Let’s say you want to implement a Producer-Consumer pattern based on System.Threading.Channel to process items asynchronously:

public class AsyncLogProcessor
{
    private readonly Channel<string> _channel = Channel.CreateUnbounded<string>();
    private readonly Task _processingTask;

    public AsyncLogProcessor()
    {
        _processingTask = Task.Factory.StartNew(async () =>
        {
            await foreach (var log in _channel.Reader.ReadAllAsync())
            {
                // Processing a log item.
                Console.WriteLine(log);
            }
        }, TaskCreationOptions.LongRunning);
    }

    public void ProcessLog(string log)
    {
        _channel.Writer.TryWrite(log);
    }
}

And since you know that the processing task should run for the duration of the process, you use TaskCreationOptions.LongRunning flag.

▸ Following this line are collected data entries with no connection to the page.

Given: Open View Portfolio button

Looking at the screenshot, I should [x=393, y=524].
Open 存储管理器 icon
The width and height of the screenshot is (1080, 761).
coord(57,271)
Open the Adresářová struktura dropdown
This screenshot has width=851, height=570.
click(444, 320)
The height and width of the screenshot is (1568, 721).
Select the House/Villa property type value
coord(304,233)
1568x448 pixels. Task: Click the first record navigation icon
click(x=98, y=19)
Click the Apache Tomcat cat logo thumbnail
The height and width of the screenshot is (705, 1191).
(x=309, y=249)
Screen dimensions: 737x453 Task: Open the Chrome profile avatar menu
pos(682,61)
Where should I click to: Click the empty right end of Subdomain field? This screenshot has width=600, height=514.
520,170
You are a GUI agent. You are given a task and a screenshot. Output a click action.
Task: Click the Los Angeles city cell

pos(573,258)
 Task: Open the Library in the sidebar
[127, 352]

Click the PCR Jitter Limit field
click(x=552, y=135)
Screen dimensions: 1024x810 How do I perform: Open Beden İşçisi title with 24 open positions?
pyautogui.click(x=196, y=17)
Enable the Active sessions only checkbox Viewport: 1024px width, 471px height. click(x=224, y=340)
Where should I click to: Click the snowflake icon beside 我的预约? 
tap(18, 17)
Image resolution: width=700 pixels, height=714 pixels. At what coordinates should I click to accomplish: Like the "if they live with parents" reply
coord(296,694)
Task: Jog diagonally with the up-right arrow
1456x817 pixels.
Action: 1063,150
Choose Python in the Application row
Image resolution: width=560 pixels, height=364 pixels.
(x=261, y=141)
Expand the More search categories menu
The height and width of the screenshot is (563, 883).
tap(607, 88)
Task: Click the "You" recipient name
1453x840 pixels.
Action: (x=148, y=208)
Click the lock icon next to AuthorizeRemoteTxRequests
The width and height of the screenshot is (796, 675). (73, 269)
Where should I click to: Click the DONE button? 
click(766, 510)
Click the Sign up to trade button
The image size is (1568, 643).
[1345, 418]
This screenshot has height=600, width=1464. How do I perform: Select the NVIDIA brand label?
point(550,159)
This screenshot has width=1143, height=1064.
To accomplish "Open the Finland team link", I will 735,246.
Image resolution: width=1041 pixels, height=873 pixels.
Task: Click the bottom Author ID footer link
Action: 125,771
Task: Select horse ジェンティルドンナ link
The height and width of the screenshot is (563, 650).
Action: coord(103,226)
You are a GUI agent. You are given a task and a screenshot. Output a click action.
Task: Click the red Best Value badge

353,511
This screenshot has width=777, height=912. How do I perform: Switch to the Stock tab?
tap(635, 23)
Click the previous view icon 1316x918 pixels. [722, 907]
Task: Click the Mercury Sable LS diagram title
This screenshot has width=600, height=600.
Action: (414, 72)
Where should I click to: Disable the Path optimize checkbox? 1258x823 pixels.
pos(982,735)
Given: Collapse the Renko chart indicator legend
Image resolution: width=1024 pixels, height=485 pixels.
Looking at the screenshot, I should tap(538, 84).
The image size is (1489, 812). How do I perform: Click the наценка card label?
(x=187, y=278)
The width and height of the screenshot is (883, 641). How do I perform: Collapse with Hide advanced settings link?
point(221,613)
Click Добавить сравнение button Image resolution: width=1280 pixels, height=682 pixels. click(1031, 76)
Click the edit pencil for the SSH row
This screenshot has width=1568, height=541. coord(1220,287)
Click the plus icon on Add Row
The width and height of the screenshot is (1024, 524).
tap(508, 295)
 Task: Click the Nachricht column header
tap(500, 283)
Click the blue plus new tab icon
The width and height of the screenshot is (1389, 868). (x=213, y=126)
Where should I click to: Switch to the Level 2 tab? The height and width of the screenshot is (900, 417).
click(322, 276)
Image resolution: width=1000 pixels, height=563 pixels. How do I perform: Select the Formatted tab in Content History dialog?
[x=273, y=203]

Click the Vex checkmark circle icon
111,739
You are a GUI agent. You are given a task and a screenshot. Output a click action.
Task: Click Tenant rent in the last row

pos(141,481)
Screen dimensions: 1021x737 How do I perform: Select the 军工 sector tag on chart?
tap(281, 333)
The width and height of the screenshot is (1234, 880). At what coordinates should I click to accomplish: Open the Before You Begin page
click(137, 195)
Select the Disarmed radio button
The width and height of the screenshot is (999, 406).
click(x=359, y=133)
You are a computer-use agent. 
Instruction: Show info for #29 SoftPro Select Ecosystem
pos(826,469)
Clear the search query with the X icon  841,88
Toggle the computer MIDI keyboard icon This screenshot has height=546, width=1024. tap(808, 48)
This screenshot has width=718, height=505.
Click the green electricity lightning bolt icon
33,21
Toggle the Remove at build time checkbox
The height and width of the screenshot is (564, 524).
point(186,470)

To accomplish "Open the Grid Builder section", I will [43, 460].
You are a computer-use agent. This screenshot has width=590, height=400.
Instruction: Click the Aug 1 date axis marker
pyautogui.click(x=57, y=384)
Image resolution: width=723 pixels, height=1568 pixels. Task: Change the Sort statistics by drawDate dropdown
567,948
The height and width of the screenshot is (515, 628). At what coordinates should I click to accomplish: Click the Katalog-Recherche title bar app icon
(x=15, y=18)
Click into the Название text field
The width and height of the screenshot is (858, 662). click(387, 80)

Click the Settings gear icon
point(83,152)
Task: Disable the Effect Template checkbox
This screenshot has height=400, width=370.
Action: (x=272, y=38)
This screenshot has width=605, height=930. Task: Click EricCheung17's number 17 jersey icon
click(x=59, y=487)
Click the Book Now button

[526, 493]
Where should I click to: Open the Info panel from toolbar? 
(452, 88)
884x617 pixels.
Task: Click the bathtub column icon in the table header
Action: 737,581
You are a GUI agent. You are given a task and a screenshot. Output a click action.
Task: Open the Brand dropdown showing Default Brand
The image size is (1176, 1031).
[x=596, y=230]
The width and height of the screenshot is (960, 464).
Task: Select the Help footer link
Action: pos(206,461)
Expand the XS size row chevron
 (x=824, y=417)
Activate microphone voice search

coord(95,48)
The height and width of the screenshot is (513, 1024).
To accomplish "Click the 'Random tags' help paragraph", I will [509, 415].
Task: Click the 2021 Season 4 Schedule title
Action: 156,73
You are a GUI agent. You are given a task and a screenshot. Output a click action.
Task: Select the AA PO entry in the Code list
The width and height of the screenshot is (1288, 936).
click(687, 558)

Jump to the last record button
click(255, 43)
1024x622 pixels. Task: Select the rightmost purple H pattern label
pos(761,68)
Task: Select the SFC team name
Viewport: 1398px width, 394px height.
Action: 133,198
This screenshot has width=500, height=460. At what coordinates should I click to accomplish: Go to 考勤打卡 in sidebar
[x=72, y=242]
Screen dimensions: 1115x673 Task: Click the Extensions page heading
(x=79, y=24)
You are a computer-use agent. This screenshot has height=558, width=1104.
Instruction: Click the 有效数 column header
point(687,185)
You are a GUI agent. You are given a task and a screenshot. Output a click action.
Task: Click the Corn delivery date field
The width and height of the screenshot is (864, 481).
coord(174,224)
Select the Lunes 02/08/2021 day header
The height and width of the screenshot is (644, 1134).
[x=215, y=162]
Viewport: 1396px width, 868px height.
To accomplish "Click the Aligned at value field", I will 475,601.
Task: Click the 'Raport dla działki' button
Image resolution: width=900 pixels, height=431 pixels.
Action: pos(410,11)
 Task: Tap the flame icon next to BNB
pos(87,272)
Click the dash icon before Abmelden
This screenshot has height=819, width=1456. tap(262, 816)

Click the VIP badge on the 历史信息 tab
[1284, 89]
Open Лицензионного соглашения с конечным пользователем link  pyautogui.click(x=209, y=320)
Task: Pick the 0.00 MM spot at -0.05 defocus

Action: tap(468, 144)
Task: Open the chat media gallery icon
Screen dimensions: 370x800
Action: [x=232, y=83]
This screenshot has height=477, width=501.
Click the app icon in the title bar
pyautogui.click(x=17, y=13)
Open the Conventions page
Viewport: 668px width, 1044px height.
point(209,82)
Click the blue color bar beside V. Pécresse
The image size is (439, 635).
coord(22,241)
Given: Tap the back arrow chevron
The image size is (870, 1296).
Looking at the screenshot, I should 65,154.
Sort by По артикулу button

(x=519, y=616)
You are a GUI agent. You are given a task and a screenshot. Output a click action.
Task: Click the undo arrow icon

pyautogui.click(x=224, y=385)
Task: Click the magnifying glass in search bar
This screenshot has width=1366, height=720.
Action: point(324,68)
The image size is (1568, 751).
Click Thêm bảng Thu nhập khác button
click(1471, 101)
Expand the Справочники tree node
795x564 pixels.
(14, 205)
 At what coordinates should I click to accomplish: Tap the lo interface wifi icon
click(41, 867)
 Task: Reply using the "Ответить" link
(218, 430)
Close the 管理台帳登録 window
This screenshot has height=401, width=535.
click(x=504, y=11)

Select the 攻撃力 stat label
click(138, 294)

Do you have an issue with this solution?

I actually, do.

The LongRunning flag tells the TPL to have a dedicated thread for a given callback, instead of getting a thread from the thread pool. But even though your task is semantically long running, the dedicated thread won’t be running for a long time.

Let’s simplify the code and add some tracing:

static void WriteLine(string message)
{
    Console.WriteLine($"[{Environment.CurrentManagedThreadId}] [IsThreadPoolTHread: {Thread.CurrentThread.IsThreadPoolThread}] - {message}.");
}

static void Main(string[] args)
{
    var task = Task.Factory.StartNew(async () =>
	{
	    WriteLine("Task started");
	    await Task.Delay(1000);
	    WriteLine("Task completed");
	}, TaskCreationOptions.LongRunning);

    Thread.Sleep(100);
    Console.WriteLine($"task.IsCompleted: " + task.IsCompleted);

    Console.ReadLine();
}

The output:

[4] [IsThreadPoolThread: False] - Task started.
task.IsCompleted: True
[6] [IsThreadPoolThread: True] - Task completed.

Here what’s happening at runtime:

  • The Task started message is printed from a dedicated thread.
  • The Task completed message is printed from a thread pool thread.
  • The task appears to be completed before the callback is done.

This happens because Task.Factory.StartNew is not async-friendly. The actual type of the task variable is Task<Task>, and the parent task completes when the new thread starts executing the callback, not when the callback itself completes.

The LongRunning flag is respected for running the first block of the async method before the first await. The await suspends the execution of the async method and the rest of the method is scheduled into the thread pool thread by the default task scheduler.

It is theoretically possible, that the callback that you provide to StartNew has a long running piece before the first await and you really want to run it in the dedicated thread. If this is the case the LongRunning flag is legit, but this is very uncommon and if you hit such case, please add a lengthy comment explaining the performance benefits of this approach.

The guidelines for Task.Factory.StartNew and async delegates:

  1. Avoid using Task.Factory.StartNew with async delegates. If you must, use the Unwarp extension method to get the actual underlying task.
  2. Do not use LongRunning flag with Task.Factory.StartNew for async callbacks.  The flag is useful for synchronous methods that block the thread, but not for async methods where the continuation will be scheduled on the thread pool.